Frank Rittel knew there had to be a safer, more effective way for El Paso Water employees to communicate at work sites other than using hand signals and shouting. The solution came to the utility Heavy Equipment Trainer Supervisor when he watched an episode of the television show “Gold Rush.”

“The operators were using heavy equipment to search for gold, and they used hands-free radio headsets to communicate,” Rittel said. “I saw how effective they were and thought we could use them here at EPWater.”

Division Manager Martin Noriega gave Rittel the green light to explore bringing the technology to EPWater. So Rittel researched various models and called several mining companies who were using the hardhats equipped with noise-cancelling radio headsets. With that information, he purchased one headset to pilot test. Employees have been using the headset during training on the loader, bulldozer and excavator.

“We had five employees who completed the training and tested for a job on the bulldozer,” Rittel said. “All five did better than the outside candidates who didn’t complete the training.”

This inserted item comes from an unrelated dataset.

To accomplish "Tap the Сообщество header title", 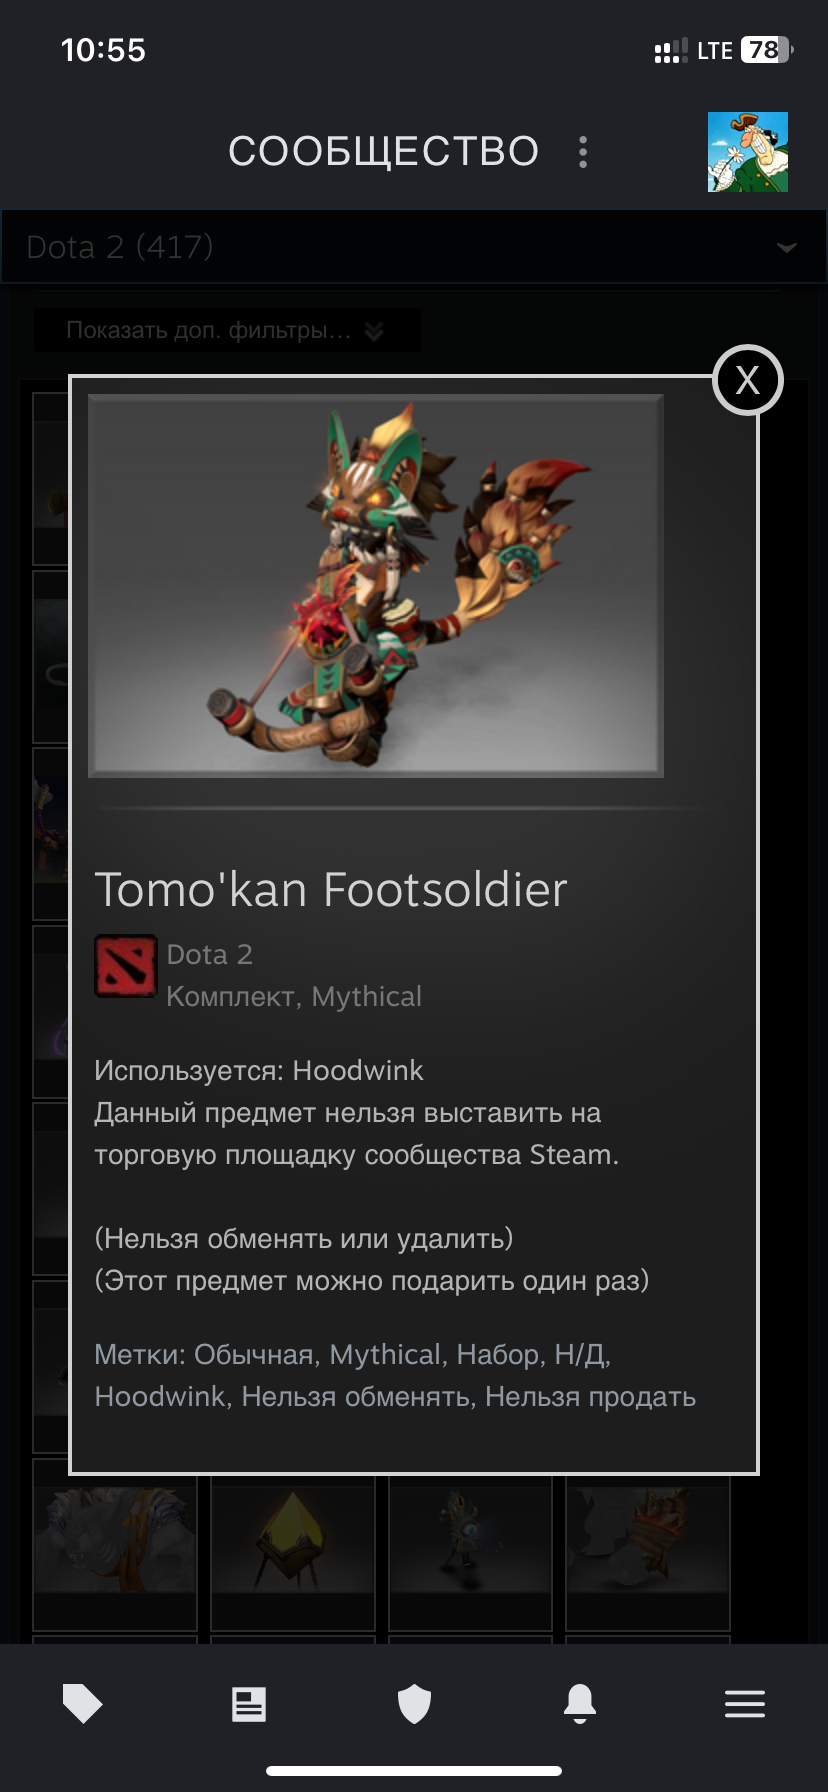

The next step in the pilot-testing process is to try the headsets out in the field.

“We want a foreman or an experienced crew member to use the headsets to communicate with the operator,” Rittel said. “So when they’re digging around structures, pipelines and overhead power lines, they can communicate to get the work done safely.”

Albert Gonzalez is a heavy equipment operator who helped Rittel test the headsets. He says they are very effective in improving communication around possible blind spots.

“As spotters, we are an extra set of eyes down on the ground,” Gonzalez said. “We can very clearly give the operator instructions. We do it in real time without having to start and stop. I can see using these at big main breaks and big excavations where there’s a lot of distance between the foreman and the operator.”

Once field testing is complete, EPWater will order 16 headsets for use throughout the utility.